# the effects of "energy drink on combat"



## kunox (Jun 14, 2016)

I was just posting this here to see if anybody knew the armies stance on energy drinks... one of more books requires this information... also any info on the effects of energy drinks and energy drink addiction would be nice. ty.. I will be giving any feedback if needed on your projects.... I will be opening myself up for that for tonight... that is if requested... ty btw. and good morning...


----------



## Plasticweld (Jun 14, 2016)

The friend I race with is a Major in the US army, and works with training ROTC officers on tactics.  He is on vacation right now but when he gets back I could forward you whatever information I can get.


----------



## Winston (Jun 14, 2016)

All stimulants provide a short-term energy boost at the expense of long term endurance.

I was a NCO (Non-Commissioned Officer) and I had no problem with anyone under me having a cup of coffee or two.  Back in the day, even smoking was permitted.  Nicotine?  No problemo.  Just not at night when we're tactical.
As for all that guarine, taurine laced goop-in-a-can?  If I caught any of my guys with that garbage I'd grab the can like a M67 Frag and throw.

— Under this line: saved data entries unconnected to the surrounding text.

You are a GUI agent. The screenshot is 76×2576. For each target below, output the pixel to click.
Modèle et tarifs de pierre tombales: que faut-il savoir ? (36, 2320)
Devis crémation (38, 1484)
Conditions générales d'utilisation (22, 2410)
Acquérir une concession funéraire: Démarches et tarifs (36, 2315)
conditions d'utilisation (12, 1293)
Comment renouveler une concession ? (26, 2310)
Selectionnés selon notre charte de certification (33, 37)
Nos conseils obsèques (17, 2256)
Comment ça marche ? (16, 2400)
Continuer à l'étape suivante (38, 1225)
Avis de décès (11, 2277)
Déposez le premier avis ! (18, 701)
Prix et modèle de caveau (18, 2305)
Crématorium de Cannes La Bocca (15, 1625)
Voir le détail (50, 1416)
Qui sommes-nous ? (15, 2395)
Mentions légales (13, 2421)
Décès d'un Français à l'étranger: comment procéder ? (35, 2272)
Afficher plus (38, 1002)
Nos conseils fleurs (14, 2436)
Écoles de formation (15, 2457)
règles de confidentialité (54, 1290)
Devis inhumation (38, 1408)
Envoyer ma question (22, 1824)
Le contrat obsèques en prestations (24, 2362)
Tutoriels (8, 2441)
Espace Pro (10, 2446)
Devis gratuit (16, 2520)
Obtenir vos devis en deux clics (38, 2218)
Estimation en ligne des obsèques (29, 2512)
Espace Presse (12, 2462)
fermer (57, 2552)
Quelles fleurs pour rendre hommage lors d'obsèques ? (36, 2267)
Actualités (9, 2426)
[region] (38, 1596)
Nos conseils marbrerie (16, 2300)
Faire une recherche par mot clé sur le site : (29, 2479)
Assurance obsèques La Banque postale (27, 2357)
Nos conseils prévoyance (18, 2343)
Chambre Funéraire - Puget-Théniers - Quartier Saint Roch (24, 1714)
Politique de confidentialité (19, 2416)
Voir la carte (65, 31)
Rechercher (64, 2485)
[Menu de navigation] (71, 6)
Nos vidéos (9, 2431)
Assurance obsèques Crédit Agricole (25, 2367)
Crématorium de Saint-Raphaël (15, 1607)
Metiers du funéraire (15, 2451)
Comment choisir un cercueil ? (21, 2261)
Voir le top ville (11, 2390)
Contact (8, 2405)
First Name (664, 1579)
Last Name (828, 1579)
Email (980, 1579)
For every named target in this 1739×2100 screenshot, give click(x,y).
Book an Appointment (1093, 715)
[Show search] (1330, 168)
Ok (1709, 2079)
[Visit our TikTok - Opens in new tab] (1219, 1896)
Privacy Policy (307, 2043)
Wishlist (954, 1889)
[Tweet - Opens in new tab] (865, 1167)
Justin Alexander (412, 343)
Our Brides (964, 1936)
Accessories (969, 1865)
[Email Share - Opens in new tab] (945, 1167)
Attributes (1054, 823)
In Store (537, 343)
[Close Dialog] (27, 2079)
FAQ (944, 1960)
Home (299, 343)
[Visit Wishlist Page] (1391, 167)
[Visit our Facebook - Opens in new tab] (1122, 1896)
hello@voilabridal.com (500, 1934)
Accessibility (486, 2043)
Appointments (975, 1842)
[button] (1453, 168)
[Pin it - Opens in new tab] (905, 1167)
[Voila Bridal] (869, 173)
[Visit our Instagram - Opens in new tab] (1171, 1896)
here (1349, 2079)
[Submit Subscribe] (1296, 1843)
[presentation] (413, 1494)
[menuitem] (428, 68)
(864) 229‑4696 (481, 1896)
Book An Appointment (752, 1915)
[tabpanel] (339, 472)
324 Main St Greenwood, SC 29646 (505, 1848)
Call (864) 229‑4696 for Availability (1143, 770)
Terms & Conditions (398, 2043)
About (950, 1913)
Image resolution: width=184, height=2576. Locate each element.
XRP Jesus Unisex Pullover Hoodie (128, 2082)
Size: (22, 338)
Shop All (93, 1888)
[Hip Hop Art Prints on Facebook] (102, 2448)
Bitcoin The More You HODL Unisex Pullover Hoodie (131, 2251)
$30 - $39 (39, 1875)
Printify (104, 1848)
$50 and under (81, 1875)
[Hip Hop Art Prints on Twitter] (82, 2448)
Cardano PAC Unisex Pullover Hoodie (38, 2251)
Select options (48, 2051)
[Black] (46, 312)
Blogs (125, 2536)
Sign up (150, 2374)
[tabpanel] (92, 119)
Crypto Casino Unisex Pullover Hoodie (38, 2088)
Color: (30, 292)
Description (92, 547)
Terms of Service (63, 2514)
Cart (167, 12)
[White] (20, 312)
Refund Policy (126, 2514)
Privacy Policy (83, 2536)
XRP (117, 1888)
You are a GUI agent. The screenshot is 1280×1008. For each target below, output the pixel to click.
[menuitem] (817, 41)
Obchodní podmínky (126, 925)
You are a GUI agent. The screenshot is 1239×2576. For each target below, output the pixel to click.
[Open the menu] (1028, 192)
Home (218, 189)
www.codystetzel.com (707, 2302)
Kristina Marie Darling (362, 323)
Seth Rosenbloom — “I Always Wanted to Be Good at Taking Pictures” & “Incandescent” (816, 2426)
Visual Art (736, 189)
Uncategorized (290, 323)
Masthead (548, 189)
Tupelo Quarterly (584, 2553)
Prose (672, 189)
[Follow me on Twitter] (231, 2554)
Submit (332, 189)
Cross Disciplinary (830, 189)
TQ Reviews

If you feel like some light research, look up "pervitin".  The Nazi's hopped-up some of their troops with methamphetamine.  That went well, right?

You keep your men healthy and well-fed.  "Energy Drinks" do neither. The cans are heavy, the supply can't be guaranteed and dependence makes soldiers less reliable.  There is no up-side.


----------



## Bishop (Jun 16, 2016)

Winston said:


> All stimulants provide a short-term energy boost at the expense of long term endurance.
> 
> I was a NCO (Non-Commissioned Officer) and I had no problem with anyone under me having a cup of coffee or two.  Back in the day, even smoking was permitted.  Nicotine?  No problemo.  Just not at night when we're tactical.
> As for all that guarine, taurine laced goop-in-a-can?  If I caught any of my guys with that garbage I'd grab the can like a M67 Frag and throw.
> ...



We programmers have the exact opposite outlook on energy drinks. Then again, we're not exactly combat-ready.


----------



## Bloggsworth (Jun 16, 2016)

The only benefit of energy drinks is to line the pockets of those who sell hem to gullible people... If they had any significant effect, other than making you piss a lot, they would be controlled drugs.


----------



## stevesh (Jun 16, 2016)

There are far cheaper ways to get caffeine, which is all you're buying with 'energy' drinks.They weren't around when I was in, but I'd be surprised if they're banned generally. Maybe in combat situations.


----------



## K.S. Crooks (Jun 18, 2016)

An energy drink (those that actually work) don't improve alertness or endurance, they help maintain them. I person having one will not perform at a higher level, they may perform at their best for longer. The drink must be taken enough time prior to their activity for it to be absorbed by the body. When the activity/stress happens our body's sympathetic nervous system stops digestion and absorption. Having tried a few, the only one that has worked for me is called XS Energy Drink.


----------



## nathan sturley (Jun 18, 2016)

Bishop said:


> We programmers have the exact opposite outlook on energy drinks. Then again, we're not exactly combat-ready.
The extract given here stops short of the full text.